WHAT IS REQUIRED
Reproduce the trigonometry problem and its worked solution below word for word, from start to finish.
# START OF TEXT SEGMENT
# If 0<= aplha,beta <= 90 and tan(alpha+beta)=3 and tan(alpha-beta)=2 then value of sin(2alpha) is?

## A) $\frac{1}{\sqrt{2}}$ B) $- \frac{1}{\sqrt{2}}$ C) $\frac{1}{2}$ D) None of these

Aug 7, 2018

$\sin \left(2 \alpha\right) = \frac{1}{\sqrt{2}}$

#### Explanation:

Here,

$0 \le \alpha , \beta \le {90}^{\circ} \implies {1}^{s t} Q u a \mathrm{dr} a n t$

Let $A = \alpha + \beta \mathmr{and} B = \alpha - \beta \implies A + B = 2 \alpha$

$\therefore \text{ Using } \tan \left(A + B\right) = \frac{\tan A + \tan B}{1 - \tan A \tan B}$

$\tan \left(2 \alpha\right) = \tan \left[\left(\alpha + \beta\right) + \left(\alpha - \beta\right)\right]$

tan(2alpha)=(tan(alpha+beta)+tan(alpha-beta))/(1- tan(alpha+beta)tan(alpha-beta))

$\tan \left(2 \alpha\right) = \frac{3 + 2}{1 - 3 \cdot 2} = \frac{5}{- 5}$

$\tan \left(2 \alpha\right) = - 1 < 0$

Now ,

0 <= alpha <= 90^circ=>0 <= 2alpha <= 180^circ=>1^(st) or 2^(nd)Quadrant

But , $\tan \left(2 \alpha\right) = - 1 < 0 \implies {2}^{n d} Q u a \mathrm{dr} a n t$

So , $2 \alpha = \pi - \frac{\pi}{4}$

$\therefore \sin \left(2 \alpha\right) = \sin \left(\pi - \frac{\pi}{4}\right) = \sin \left(\frac{\pi}{4}\right)$

$\therefore \sin \left(2 \alpha\right) = \frac{1}{\sqrt{2}}$
# END OF TEXT SEGMENT
# START OF GIVEN MATERIAL
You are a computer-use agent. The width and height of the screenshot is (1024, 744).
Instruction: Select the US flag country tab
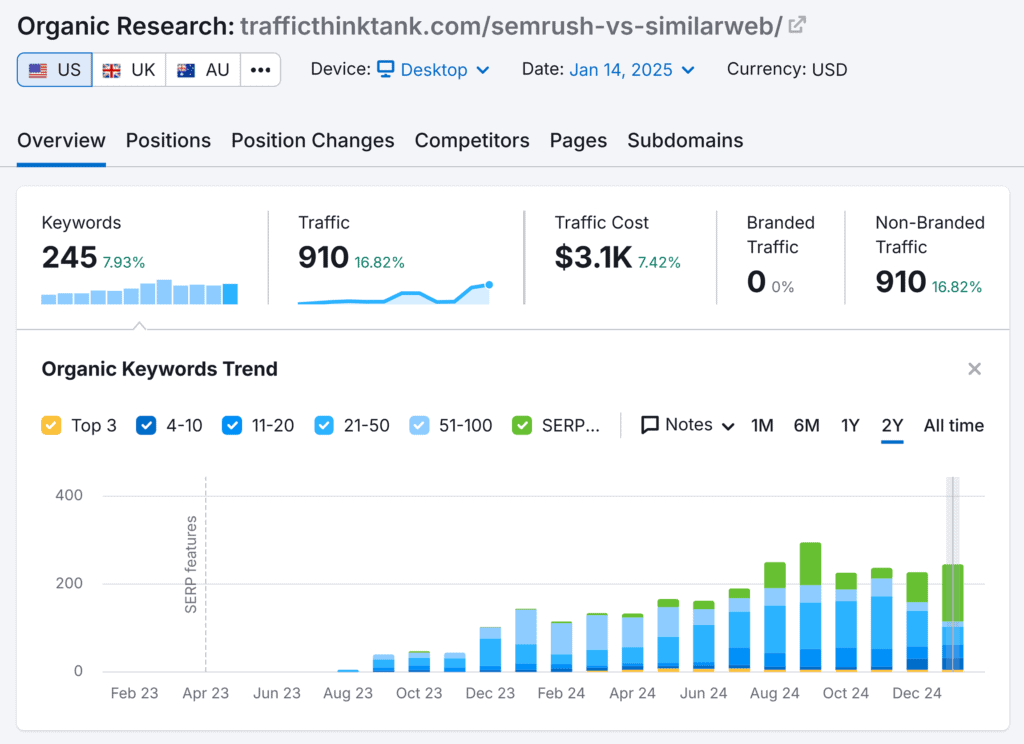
# END OF GIVEN MATERIAL
TASK RESPONSE
# If 0<= aplha,beta <= 90 and tan(alpha+beta)=3 and tan(alpha-beta)=2 then value of sin(2alpha) is?

## A) $\frac{1}{\sqrt{2}}$ B) $- \frac{1}{\sqrt{2}}$ C) $\frac{1}{2}$ D) None of these

Aug 7, 2018

$\sin \left(2 \alpha\right) = \frac{1}{\sqrt{2}}$

#### Explanation:

Here,

$0 \le \alpha , \beta \le {90}^{\circ} \implies {1}^{s t} Q u a \mathrm{dr} a n t$

Let $A = \alpha + \beta \mathmr{and} B = \alpha - \beta \implies A + B = 2 \alpha$

$\therefore \text{ Using } \tan \left(A + B\right) = \frac{\tan A + \tan B}{1 - \tan A \tan B}$

$\tan \left(2 \alpha\right) = \tan \left[\left(\alpha + \beta\right) + \left(\alpha - \beta\right)\right]$

tan(2alpha)=(tan(alpha+beta)+tan(alpha-beta))/(1- tan(alpha+beta)tan(alpha-beta))

$\tan \left(2 \alpha\right) = \frac{3 + 2}{1 - 3 \cdot 2} = \frac{5}{- 5}$

$\tan \left(2 \alpha\right) = - 1 < 0$

Now ,

0 <= alpha <= 90^circ=>0 <= 2alpha <= 180^circ=>1^(st) or 2^(nd)Quadrant

But , $\tan \left(2 \alpha\right) = - 1 < 0 \implies {2}^{n d} Q u a \mathrm{dr} a n t$

So , $2 \alpha = \pi - \frac{\pi}{4}$

$\therefore \sin \left(2 \alpha\right) = \sin \left(\pi - \frac{\pi}{4}\right) = \sin \left(\frac{\pi}{4}\right)$

$\therefore \sin \left(2 \alpha\right) = \frac{1}{\sqrt{2}}$